Busbee59, that was awesome!


----------



## GRIMBEE

Why did you kill the rattler? Was it eating your bees?:no: He was probably keeping your hives rodent free.


----------



## Terry Small Jr

There are plenty of snakes around this apiary to kill the rodents that won't kill the beekeeper also. We never kill non-poisonous snakes. Allowing a rattlesnake to remain in an apiary is simply unacceptable.


----------



## GRIMBEE

It could of been delt with in a different way is all I am saying. Chased away or something, collected and moved. Are you gonna kill everyone that takes its place. 
You work in harmony with hundreds of thousands of stinging bees but can't with 1 snake. Human nature, If it offends us or is in our way kill it and destroy it, or cut it down so we are nice and comfortable. 
:s


----------



## Josh Carmack

Live Oak said:


> Lunch!!!!!  That's a nice one. Boots don't always stop the fangs though.


You might want to reevaluate the quality of your boots then, the boots I wear will stop bullets lol no but they are quite capable of stopping fangs and then some and they are comfortable as tennis shoes.
Of course they cost 130 bucks but Red Wing is worth the price.


----------



## BEES4U

I knew we would eventually get a save the snake repy.
Chased away or something, collected and moved.

Have you ever tried to put a snake in a buket or burlap bag. It's a lot of fun.
a snake can strike 1/3 the distance of it's body length--on a warm day.
But, they can inveminate on the go. (They do not have to be coiled to strike.)
I have had some strike at me and then move towards me for a 2nd attempt.
BTW: it appears to be a sub species of a western Diamondback. 
We have the following sub species in this area"
Yellow, red, and black.
If the black bands on the tail are concentric you have a WDB and it's to long for the coastal species.
Great photo.
We have lost 8 cats in our neighborhood to the Brush Wolf and they have to come 9 blocks into town to hunt our domestic animals.
One avocado ranch had to replace their drip/mister irrigation system because of the brush Wolves.
I think the worst predator is a Coydog hybride between the brush Wolf and a domesticated dog.
I like everything in natures harmony until it's out of ballance.
Chassed away-- I think I would laugh my butt off watching you perform that duty.
There is a Dr. at the Loma Linda hospital located in Riverside that specializes in snake bites and he does not need anymore victums.
Ernie


----------



## Terry Small Jr

Boots might not stop all fangs, probably not the ones in this picture, but they are the best defense I can get. I'm guessing (hoping) that they will block bites from most snakes hiding under bee pallets.

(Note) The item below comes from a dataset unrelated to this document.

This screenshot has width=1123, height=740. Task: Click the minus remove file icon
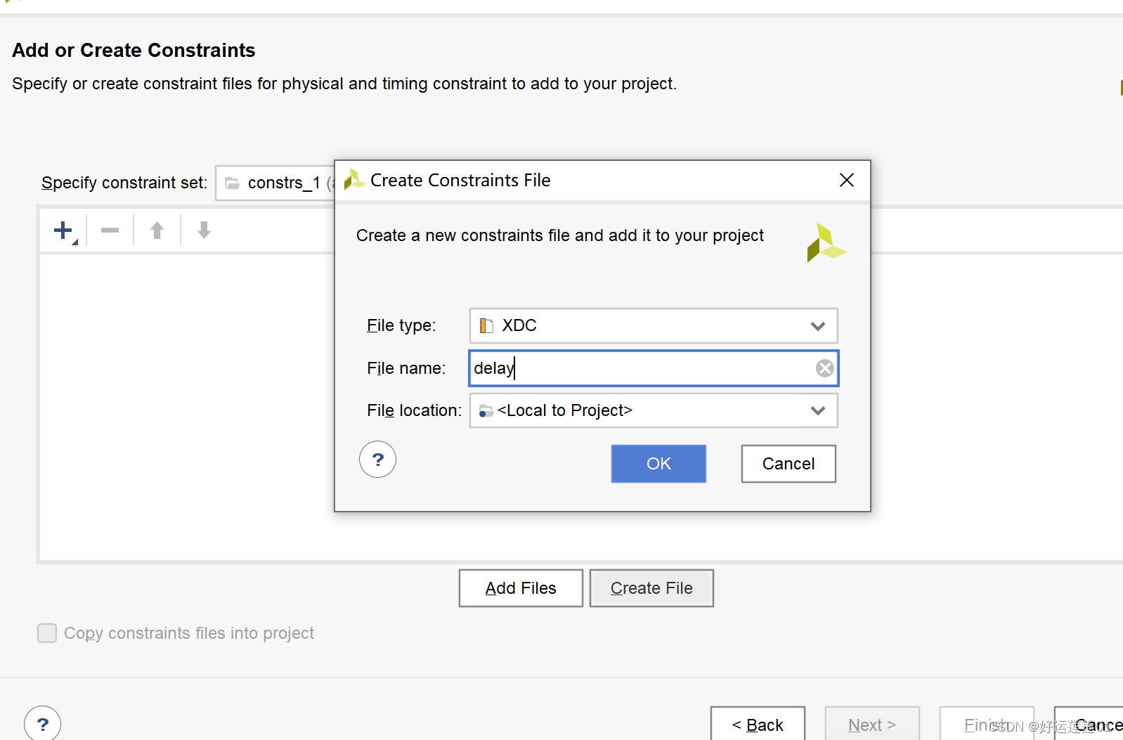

I understand where you are coming from, Grimbee. I wouldn't kill poisonous snakes if I didn't think it was necessary. We are commercial beeks and we must keep our apiaries as safe as we can. If I chase off a deadly snake, it will come back and reproduce. Collecting & relocating, we don't have the gear, experience, or, with over 3000 colonies to service by 4 guys, the time for that.

We all have families. Allowing an animal to live in our workplace that could take us away from them is not an option. What would my boss Jose do if he lost his son to a rattlesnake? What would Rebekah do if Uncle Terry was suddenly gone?


----------



## Tom G. Laury

*Buzztails*

And then you got the one pinched by the forks under the pallet & you don't know. Then you walk around the truck tying down and so on. Alone in the field where there is poor cell reception. When scared in an apiary they quickly move...under a pallet.


----------



## Terry Small Jr

My co-beek posted the video on YouTube:

http://www.youtube.com/watch?v=-NOU3KgAIhc


----------



## Kathleen

BEES4U said:


> I like everything in natures harmony until it's out of ballance.


 http://imgsrv.gocomics.com/dim/?fh=7df10993eab63f0f91e39b331df3fbd5


----------



## GRIMBEE

OH well, at least u can eat the rest. yum. I have had gator also .


----------



## GRIMBEE

At least one person understood me.:thumbsup:


----------



## Terry Small Jr

Grimbee, just so there is no misunderstanding, I understand & respect your point of view. In my position, I can't find a way to agree with it.

Terry


----------



## honeyshack

When there are people hired on, or even just the O/O working the bees, farm, cows, what have you, you need a safe place to work. Especially if it involves employees, you have to make sure the work area is safe. Snakes which are poisonous are not safe. Getting rid of them in the work area is the only option to create a safe work enviroment. safety gear as well.


----------



## Kathleen

GRIMBEE said:


> At least one person understood me.:thumbsup:


FWIW, I probably would have killed the snake. I don't have a safe way to remove a venemous snake, though I wish a fat black rat snake would take up residence as the mice are creeping up from my crawl space. 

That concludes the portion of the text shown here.